Remnants of the infrastructure remain visible. The stone abutments of the bridge that carried the tracks over McLean Ave. is visible on the North side of McLean opposite the parking lot of the Parkside Diner. The line passed from there into what is now the lower part of Sutherland Park, between Undercliff & South Broadway, to the Park Hill Station which stood on the current site of 254-260 Broadway. Walking along this route through the woods you can still see some evidence of concrete ‘curbing’ along the old rail bed.
Behind the Park Hill station was a stairway of cut stone steps to Undercliff Street and the lower elevator house. Part of the wall is still there, just below the triangle where Park Hill Terrace turns of Undercliff.

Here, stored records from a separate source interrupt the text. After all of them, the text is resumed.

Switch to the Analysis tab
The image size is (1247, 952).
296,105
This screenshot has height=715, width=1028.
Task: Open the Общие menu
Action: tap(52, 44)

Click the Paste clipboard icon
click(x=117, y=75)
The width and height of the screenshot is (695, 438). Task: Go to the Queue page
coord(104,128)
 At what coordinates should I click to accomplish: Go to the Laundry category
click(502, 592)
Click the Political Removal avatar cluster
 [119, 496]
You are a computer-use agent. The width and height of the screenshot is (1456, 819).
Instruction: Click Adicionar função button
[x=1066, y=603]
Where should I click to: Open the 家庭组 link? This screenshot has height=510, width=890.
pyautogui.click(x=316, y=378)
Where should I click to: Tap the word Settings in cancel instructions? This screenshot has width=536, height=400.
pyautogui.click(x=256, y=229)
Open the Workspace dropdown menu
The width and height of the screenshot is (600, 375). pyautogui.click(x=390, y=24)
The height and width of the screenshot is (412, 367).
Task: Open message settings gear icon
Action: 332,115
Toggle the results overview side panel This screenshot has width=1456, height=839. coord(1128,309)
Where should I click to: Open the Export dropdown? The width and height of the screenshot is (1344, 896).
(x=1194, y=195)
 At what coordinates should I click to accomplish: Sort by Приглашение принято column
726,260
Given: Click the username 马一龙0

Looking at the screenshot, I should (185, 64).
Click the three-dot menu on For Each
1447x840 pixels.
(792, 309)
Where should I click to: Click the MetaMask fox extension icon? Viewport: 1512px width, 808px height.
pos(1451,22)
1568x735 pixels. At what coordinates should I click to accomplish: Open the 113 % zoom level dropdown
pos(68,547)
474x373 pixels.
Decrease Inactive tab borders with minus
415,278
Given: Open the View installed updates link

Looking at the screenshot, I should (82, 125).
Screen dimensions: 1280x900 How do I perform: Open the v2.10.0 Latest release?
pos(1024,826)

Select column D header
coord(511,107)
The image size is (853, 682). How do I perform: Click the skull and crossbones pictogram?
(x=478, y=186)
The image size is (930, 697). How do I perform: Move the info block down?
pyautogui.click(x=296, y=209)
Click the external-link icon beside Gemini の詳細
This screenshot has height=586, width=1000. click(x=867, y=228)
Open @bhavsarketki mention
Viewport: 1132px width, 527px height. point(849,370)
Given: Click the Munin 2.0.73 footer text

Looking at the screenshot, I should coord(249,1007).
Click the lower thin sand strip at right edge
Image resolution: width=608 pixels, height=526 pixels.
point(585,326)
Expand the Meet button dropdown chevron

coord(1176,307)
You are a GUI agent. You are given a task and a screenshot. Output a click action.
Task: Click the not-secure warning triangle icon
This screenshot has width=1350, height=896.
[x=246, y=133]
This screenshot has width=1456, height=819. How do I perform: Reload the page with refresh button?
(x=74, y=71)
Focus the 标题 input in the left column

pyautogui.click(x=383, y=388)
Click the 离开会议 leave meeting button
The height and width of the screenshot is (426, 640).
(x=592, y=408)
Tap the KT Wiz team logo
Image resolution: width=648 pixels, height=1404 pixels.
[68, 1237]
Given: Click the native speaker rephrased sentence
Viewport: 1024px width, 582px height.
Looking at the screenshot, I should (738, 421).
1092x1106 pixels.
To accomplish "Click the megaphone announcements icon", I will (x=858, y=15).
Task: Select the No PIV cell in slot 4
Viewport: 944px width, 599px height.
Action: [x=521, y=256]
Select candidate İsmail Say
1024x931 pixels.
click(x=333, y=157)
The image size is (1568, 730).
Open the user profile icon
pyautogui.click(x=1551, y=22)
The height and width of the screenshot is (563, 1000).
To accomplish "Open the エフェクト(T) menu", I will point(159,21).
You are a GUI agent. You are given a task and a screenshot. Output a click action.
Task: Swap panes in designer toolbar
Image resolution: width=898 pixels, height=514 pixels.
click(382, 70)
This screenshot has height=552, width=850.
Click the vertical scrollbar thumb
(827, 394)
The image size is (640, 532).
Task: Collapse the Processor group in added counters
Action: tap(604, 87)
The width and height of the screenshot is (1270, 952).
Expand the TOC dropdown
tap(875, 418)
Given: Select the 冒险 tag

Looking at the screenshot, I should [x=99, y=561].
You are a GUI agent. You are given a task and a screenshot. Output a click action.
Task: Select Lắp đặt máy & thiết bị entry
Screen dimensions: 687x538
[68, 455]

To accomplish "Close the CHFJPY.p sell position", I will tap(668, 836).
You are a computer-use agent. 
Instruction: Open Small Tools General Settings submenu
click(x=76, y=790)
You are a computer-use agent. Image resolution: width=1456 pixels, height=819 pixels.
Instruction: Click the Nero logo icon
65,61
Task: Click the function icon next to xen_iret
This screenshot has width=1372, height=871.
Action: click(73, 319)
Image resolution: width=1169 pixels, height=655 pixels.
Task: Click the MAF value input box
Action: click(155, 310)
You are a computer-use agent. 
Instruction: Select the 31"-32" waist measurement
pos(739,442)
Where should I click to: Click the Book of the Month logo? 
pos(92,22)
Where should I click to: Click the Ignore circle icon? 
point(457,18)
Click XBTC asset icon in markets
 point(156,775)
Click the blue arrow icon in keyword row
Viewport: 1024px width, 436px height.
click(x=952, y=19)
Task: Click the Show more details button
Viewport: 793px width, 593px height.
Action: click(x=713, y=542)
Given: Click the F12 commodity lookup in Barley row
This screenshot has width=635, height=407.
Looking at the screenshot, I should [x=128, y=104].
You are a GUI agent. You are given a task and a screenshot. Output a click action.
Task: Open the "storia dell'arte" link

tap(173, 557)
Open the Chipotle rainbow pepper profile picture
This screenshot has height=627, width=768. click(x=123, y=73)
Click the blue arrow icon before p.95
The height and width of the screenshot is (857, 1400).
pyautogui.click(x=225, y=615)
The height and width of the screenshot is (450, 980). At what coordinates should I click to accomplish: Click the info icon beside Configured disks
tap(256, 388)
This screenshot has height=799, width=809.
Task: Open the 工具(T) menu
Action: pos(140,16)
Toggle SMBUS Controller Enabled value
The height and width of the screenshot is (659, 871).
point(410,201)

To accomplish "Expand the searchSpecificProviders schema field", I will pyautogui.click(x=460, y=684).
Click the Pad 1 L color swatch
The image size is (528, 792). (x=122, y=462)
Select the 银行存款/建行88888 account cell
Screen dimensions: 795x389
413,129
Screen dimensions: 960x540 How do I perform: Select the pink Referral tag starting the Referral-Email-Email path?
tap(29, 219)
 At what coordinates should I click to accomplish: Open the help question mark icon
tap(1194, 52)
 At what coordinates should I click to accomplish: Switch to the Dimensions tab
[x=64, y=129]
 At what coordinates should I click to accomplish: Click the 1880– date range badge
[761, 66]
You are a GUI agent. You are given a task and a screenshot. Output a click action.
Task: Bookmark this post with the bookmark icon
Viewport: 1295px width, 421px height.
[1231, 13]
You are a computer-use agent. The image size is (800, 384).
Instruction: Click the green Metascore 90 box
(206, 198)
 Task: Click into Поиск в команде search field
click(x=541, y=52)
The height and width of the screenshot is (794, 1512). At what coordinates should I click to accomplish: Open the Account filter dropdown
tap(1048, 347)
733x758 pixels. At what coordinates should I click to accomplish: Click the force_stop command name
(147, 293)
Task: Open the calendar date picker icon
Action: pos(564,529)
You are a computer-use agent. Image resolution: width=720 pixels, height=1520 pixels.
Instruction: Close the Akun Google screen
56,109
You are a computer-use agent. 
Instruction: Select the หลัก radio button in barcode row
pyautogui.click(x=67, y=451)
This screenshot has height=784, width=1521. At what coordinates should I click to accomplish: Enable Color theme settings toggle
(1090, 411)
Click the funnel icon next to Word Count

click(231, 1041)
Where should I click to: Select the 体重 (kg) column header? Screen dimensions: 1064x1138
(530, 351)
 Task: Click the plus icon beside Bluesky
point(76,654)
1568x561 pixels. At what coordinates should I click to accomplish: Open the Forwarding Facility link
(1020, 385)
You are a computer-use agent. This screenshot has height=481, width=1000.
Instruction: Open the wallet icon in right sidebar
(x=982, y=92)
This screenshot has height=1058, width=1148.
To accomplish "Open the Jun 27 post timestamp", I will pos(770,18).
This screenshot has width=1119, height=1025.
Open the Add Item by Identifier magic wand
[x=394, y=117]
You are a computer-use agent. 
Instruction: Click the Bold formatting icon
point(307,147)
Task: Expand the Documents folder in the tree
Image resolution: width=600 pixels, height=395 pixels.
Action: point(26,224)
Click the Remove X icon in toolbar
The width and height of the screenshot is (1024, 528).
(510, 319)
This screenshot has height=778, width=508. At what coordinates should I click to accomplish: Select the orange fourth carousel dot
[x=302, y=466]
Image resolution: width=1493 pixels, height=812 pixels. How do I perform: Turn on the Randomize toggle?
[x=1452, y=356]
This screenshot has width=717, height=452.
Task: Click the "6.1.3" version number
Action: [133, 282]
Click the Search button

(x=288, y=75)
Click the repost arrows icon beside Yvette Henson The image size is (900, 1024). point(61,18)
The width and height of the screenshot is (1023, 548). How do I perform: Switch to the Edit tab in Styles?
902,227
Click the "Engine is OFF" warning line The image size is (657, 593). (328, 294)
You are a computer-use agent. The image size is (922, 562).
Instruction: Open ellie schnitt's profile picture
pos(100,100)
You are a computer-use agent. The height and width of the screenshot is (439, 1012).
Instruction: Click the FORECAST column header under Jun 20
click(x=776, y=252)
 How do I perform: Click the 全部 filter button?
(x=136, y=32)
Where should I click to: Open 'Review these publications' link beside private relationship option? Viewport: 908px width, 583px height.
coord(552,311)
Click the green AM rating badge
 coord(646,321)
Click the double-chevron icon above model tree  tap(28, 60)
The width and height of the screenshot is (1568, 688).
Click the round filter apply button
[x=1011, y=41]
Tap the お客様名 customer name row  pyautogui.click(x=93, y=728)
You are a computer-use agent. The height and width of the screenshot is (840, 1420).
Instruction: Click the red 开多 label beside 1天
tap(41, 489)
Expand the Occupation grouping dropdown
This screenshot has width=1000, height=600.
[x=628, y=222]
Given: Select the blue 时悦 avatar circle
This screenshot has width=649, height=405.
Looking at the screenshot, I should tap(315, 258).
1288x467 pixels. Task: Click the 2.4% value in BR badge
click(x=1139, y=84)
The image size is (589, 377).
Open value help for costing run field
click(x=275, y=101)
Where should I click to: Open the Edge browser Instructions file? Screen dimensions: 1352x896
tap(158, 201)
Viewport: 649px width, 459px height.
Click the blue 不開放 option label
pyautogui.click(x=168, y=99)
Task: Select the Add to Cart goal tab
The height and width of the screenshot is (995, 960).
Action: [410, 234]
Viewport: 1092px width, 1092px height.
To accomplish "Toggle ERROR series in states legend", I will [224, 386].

The Park Hill Elevator was built for the American Real Estate Company by Otis Elevator in 1895 - a water powered cable car that ran from the lower house behind the station to Alta Ave at the top of the hill. The upper house on Alta Ave. is basically intact and is now a private home. The structure of the elevator platform is still visible in the rear. The lower house was essentially destroyed by a fire in the early 1990s but was rebuilt, not as an exact copy but in an appropriate style, as a 3 family apartment. After the American Real Estate Company was dissolved, the elevator was owned by a group of Park Hill residents who formed Park Hill Properties, Inc. A ride on the elevator cost 5 cents but the elevator lost money (it seems that the cost of water ($900 annually) was a large factor in this loss. There was dispute with the City over bills for water which supplied pressure to power the elevator but was not actually “used” and was then piped to buildings on South Broadway and re-billed) In 1931 the City agreed to buy the elevator for $21,000 but title never closed because of political wrangling. Park Hill Properties closed the elevator in October, 1934. Despite various private and neighborhood efforts the elevator passed on a mortgage to the First National Bank & Trust Co which became defunct in 1935. It was among properties scheduled for the Auction of the bank assets but did not find a buyer.
So, let’s lobby the MTA to bring it back - it’ll cut down on my wife’s commute, that’s for certain.